Guy N. Cameron Rodent Research Award (ad hoc)
About the Committee
- Rob Swihart (CameronAward@mammalsociety.org)
History and Mission
The Cameron Award supports graduate and postdoctoral research on the ecology or behavior of rodents native to the New World (North, Central, South America), with an emphasis on (1) field research or (2) laboratory research that supports or augments field research. See the “Grants & Awards” tab for further details. A single award of $5,000 is available annually to qualified students enrolled in a MS or PhD program in the United States, and a second $5,000 award is available to qualified postdoctoral researchers employed in the United States. The nationality of the applicant is not considered in reviewing applications. Applicants must be current ASM members and must maintain their membership for the duration of the award.

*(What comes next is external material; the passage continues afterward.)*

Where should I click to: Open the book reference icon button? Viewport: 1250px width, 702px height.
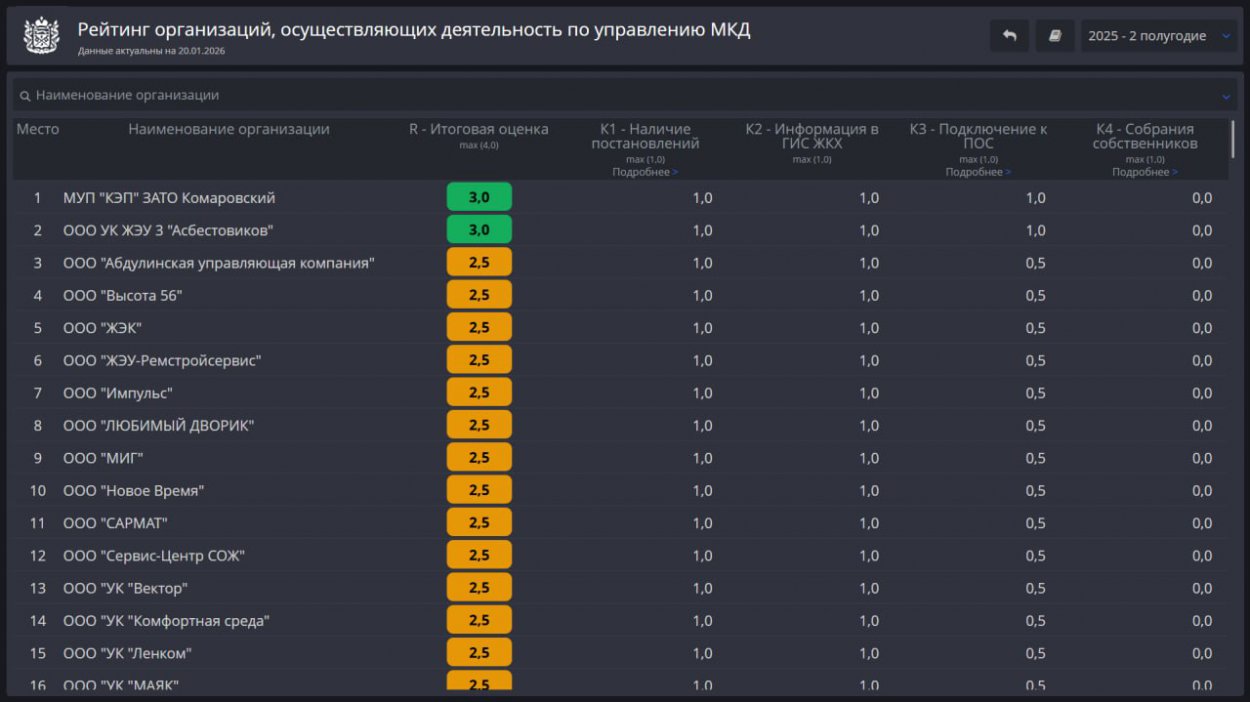pos(1054,36)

The Cameron Award was established in 2019 with a substantial gift by Guy N. Cameron to the ASM. The name of this award was proposed by ASM President Kelt and Secretary-Treasurer Hopton and approved by the ASM Board of Directors.

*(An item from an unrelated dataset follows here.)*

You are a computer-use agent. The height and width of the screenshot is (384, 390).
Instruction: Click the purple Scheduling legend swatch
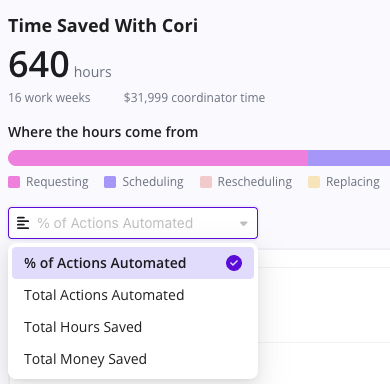point(110,182)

2023 Cameron Award Recipients
The Cameron Award supports graduate and postdoctoral research on the ecology or behavior of rodents native to the New World, with an emphasis on (1) field research or (2) laboratory research that supports or augments field research. The 2023 graduate student recipient of the Cameron Award is Xochitl Ortiz-Ross and the 2023 postdoctoral scientist recipient is Dr. Nikki Lee.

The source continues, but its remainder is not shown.